----- SOURCE EXTRACT -----

How can we tell if:
$$\int_{-100}^{-10}\frac{x^{2}(x-1)^{2}+(x-1)^{2}+x^{2}}{(x^{3}-3x+1)^{2}}dx$$ is rational? How can we tell if:
$$\int_{-100}^{-10}\frac{x^{2}(x-1)^{2}+(x-1)^{2}+x^{2}}{(x^{3}-3x+1)^{2}}dx$$ is rational? @Mathematics

Question

anonymous · Answer

Been thinking about this for a bit <.<  wolfram lets me know it is, even gives the answer, but no steps are available, and I dont see how a person without technological assistance can come to this conclusion.

anonymous · Answer

maybe if you express it in partial fractions (which are rational)?

anonymous · Answer

thats not a bad idea, i'll try it out :)

anonymous · Answer

i am not sure this has to do with any calculation at all

anonymous · Answer

thats what im hoping for really.  you guys know how much i hate calculus <.< so im thinking im missing something.

----- GIVEN DATA -----

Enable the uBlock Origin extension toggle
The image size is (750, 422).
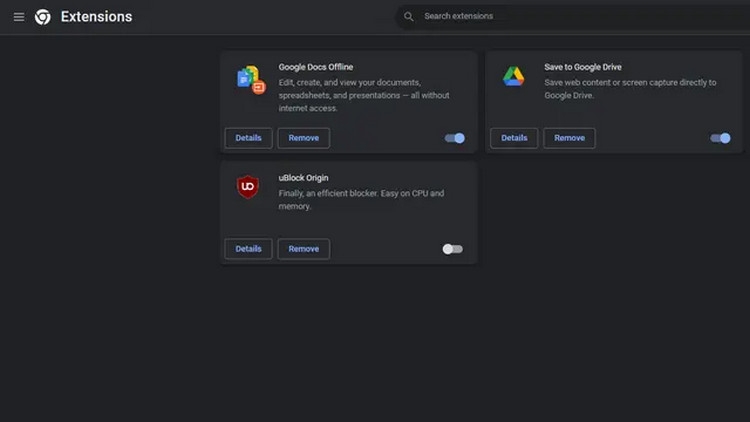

-----

◆ TASKS AND EXERCISES ◆
a: Give the first three words of each reply posted under "anonymous · Answer" in the integral thread, in order.
b: Resume the integral thread with the next reply after "so im thinking im missing something."

◆ FINAL RESULTS ◆
a:
1. Been thinking about
2. maybe if you
3. thats not a
4. i am not
5. thats what im

b:
anonymous · Answer

Everything else in the problem has been working out too nicely for this to be the end of the road =/

anonymous · Answer

my mind is a little slow the moment, but this is a rational function .  that is the integrand is

anonymous · Answer

yep, but the integral of a rational function isn't necessarily rational. you can get logarithms, or arcTans.

anonymous · Answer

that is for sure.

anonymous · Answer

Here's some wolfram stuff on it. http://www.wolframalpha.com/input/?i=%5Cfrac%7Bx%5E%7B2%7D%28x-1%29%5E%7B2%7D%2B%28x-1%29%5E%7B2%7D%2Bx%5E%7B2%7D%7D%7B%28x%5E%7B3%7D-3x%2B1%29%5E%7B2%7D%7D

anonymous · Answer

but unlike logs and arctan etc here is a rational function where the degree of the numerator is the degree of the denominator.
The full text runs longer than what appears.